What is expected
Please return the entries, omitting and altering nothing.

(Stored records)
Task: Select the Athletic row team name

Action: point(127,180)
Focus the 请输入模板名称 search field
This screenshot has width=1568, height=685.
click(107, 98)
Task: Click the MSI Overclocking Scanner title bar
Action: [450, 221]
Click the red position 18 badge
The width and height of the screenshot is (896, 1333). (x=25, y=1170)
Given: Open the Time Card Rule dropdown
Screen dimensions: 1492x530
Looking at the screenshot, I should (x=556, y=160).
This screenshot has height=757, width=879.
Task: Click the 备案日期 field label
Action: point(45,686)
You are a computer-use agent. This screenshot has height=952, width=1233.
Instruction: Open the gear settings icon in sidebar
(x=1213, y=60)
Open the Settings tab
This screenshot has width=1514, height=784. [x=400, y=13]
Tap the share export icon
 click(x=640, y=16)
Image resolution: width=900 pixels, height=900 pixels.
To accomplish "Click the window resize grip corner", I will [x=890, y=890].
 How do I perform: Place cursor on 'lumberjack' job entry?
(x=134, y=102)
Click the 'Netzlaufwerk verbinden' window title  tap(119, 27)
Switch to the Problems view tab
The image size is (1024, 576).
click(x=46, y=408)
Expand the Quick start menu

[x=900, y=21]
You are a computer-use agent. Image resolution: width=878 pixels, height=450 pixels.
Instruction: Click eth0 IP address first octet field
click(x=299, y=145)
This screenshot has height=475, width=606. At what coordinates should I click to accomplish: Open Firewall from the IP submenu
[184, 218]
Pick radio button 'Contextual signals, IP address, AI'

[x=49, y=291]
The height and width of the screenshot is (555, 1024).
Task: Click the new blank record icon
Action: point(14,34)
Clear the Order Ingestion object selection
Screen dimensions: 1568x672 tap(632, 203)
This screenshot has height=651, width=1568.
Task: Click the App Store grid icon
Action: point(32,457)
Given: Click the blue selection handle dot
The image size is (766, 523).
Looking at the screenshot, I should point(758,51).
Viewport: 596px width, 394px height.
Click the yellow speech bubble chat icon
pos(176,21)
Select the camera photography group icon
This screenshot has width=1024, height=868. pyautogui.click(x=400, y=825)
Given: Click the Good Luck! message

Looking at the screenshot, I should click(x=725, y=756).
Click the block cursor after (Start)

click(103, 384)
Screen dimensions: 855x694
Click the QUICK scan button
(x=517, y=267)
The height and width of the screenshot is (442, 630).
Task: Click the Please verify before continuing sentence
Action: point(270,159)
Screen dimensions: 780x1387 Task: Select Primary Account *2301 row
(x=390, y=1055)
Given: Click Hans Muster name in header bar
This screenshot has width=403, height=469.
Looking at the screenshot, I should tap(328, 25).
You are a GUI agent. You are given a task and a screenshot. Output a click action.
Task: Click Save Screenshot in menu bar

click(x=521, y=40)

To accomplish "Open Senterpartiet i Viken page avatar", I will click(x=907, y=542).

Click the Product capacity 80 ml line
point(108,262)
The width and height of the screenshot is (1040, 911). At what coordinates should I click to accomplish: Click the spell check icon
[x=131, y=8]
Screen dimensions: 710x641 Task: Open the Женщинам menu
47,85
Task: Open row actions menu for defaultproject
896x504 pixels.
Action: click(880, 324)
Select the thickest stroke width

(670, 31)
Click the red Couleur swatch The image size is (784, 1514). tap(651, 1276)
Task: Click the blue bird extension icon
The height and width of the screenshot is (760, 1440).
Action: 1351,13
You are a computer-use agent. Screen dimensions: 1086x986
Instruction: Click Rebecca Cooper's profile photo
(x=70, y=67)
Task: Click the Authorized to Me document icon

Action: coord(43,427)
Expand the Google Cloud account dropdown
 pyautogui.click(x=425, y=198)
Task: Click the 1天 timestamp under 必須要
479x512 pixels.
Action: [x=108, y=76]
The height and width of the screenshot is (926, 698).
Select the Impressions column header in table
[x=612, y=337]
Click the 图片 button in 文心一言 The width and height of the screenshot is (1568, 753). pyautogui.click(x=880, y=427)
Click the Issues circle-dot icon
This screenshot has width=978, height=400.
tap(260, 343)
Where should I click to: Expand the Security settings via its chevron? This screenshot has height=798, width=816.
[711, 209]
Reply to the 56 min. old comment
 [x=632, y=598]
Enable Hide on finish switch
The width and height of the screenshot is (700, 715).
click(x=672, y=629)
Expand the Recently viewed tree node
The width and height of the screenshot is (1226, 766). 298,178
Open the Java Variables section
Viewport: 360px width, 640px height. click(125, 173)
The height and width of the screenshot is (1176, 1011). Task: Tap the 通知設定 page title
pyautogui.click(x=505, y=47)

Response below
Task: Select the Athletic row team name

Action: point(127,180)
Focus the 请输入模板名称 search field
This screenshot has width=1568, height=685.
click(107, 98)
Task: Click the MSI Overclocking Scanner title bar
Action: [450, 221]
Click the red position 18 badge
The width and height of the screenshot is (896, 1333). (x=25, y=1170)
Given: Open the Time Card Rule dropdown
Screen dimensions: 1492x530
Looking at the screenshot, I should (x=556, y=160).
This screenshot has height=757, width=879.
Task: Click the 备案日期 field label
Action: point(45,686)
You are a computer-use agent. This screenshot has height=952, width=1233.
Instruction: Open the gear settings icon in sidebar
(x=1213, y=60)
Open the Settings tab
This screenshot has width=1514, height=784. [x=400, y=13]
Tap the share export icon
 click(x=640, y=16)
Image resolution: width=900 pixels, height=900 pixels.
To accomplish "Click the window resize grip corner", I will [x=890, y=890].
 How do I perform: Place cursor on 'lumberjack' job entry?
(x=134, y=102)
Click the 'Netzlaufwerk verbinden' window title  tap(119, 27)
Switch to the Problems view tab
The image size is (1024, 576).
click(x=46, y=408)
Expand the Quick start menu

[x=900, y=21]
You are a computer-use agent. Image resolution: width=878 pixels, height=450 pixels.
Instruction: Click eth0 IP address first octet field
click(x=299, y=145)
This screenshot has height=475, width=606. At what coordinates should I click to accomplish: Open Firewall from the IP submenu
[184, 218]
Pick radio button 'Contextual signals, IP address, AI'

[x=49, y=291]
The height and width of the screenshot is (555, 1024).
Task: Click the new blank record icon
Action: point(14,34)
Clear the Order Ingestion object selection
Screen dimensions: 1568x672 tap(632, 203)
This screenshot has height=651, width=1568.
Task: Click the App Store grid icon
Action: point(32,457)
Given: Click the blue selection handle dot
The image size is (766, 523).
Looking at the screenshot, I should point(758,51).
Viewport: 596px width, 394px height.
Click the yellow speech bubble chat icon
pos(176,21)
Select the camera photography group icon
This screenshot has width=1024, height=868. pyautogui.click(x=400, y=825)
Given: Click the Good Luck! message

Looking at the screenshot, I should click(x=725, y=756).
Click the block cursor after (Start)

click(103, 384)
Screen dimensions: 855x694
Click the QUICK scan button
(x=517, y=267)
The height and width of the screenshot is (442, 630).
Task: Click the Please verify before continuing sentence
Action: point(270,159)
Screen dimensions: 780x1387 Task: Select Primary Account *2301 row
(x=390, y=1055)
Given: Click Hans Muster name in header bar
This screenshot has width=403, height=469.
Looking at the screenshot, I should tap(328, 25).
You are a GUI agent. You are given a task and a screenshot. Output a click action.
Task: Click Save Screenshot in menu bar

click(x=521, y=40)

To accomplish "Open Senterpartiet i Viken page avatar", I will click(x=907, y=542).

Click the Product capacity 80 ml line
point(108,262)
The width and height of the screenshot is (1040, 911). At what coordinates should I click to accomplish: Click the spell check icon
[x=131, y=8]
Screen dimensions: 710x641 Task: Open the Женщинам menu
47,85
Task: Open row actions menu for defaultproject
896x504 pixels.
Action: click(880, 324)
Select the thickest stroke width

(670, 31)
Click the red Couleur swatch The image size is (784, 1514). tap(651, 1276)
Task: Click the blue bird extension icon
The height and width of the screenshot is (760, 1440).
Action: 1351,13
You are a computer-use agent. Screen dimensions: 1086x986
Instruction: Click Rebecca Cooper's profile photo
(x=70, y=67)
Task: Click the Authorized to Me document icon

Action: coord(43,427)
Expand the Google Cloud account dropdown
 pyautogui.click(x=425, y=198)
Task: Click the 1天 timestamp under 必須要
479x512 pixels.
Action: [x=108, y=76]
The height and width of the screenshot is (926, 698).
Select the Impressions column header in table
[x=612, y=337]
Click the 图片 button in 文心一言 The width and height of the screenshot is (1568, 753). pyautogui.click(x=880, y=427)
Click the Issues circle-dot icon
This screenshot has width=978, height=400.
tap(260, 343)
Where should I click to: Expand the Security settings via its chevron? This screenshot has height=798, width=816.
[711, 209]
Reply to the 56 min. old comment
 [x=632, y=598]
Enable Hide on finish switch
The width and height of the screenshot is (700, 715).
click(x=672, y=629)
Expand the Recently viewed tree node
The width and height of the screenshot is (1226, 766). 298,178
Open the Java Variables section
Viewport: 360px width, 640px height. click(125, 173)
The height and width of the screenshot is (1176, 1011). Task: Tap the 通知設定 page title
pyautogui.click(x=505, y=47)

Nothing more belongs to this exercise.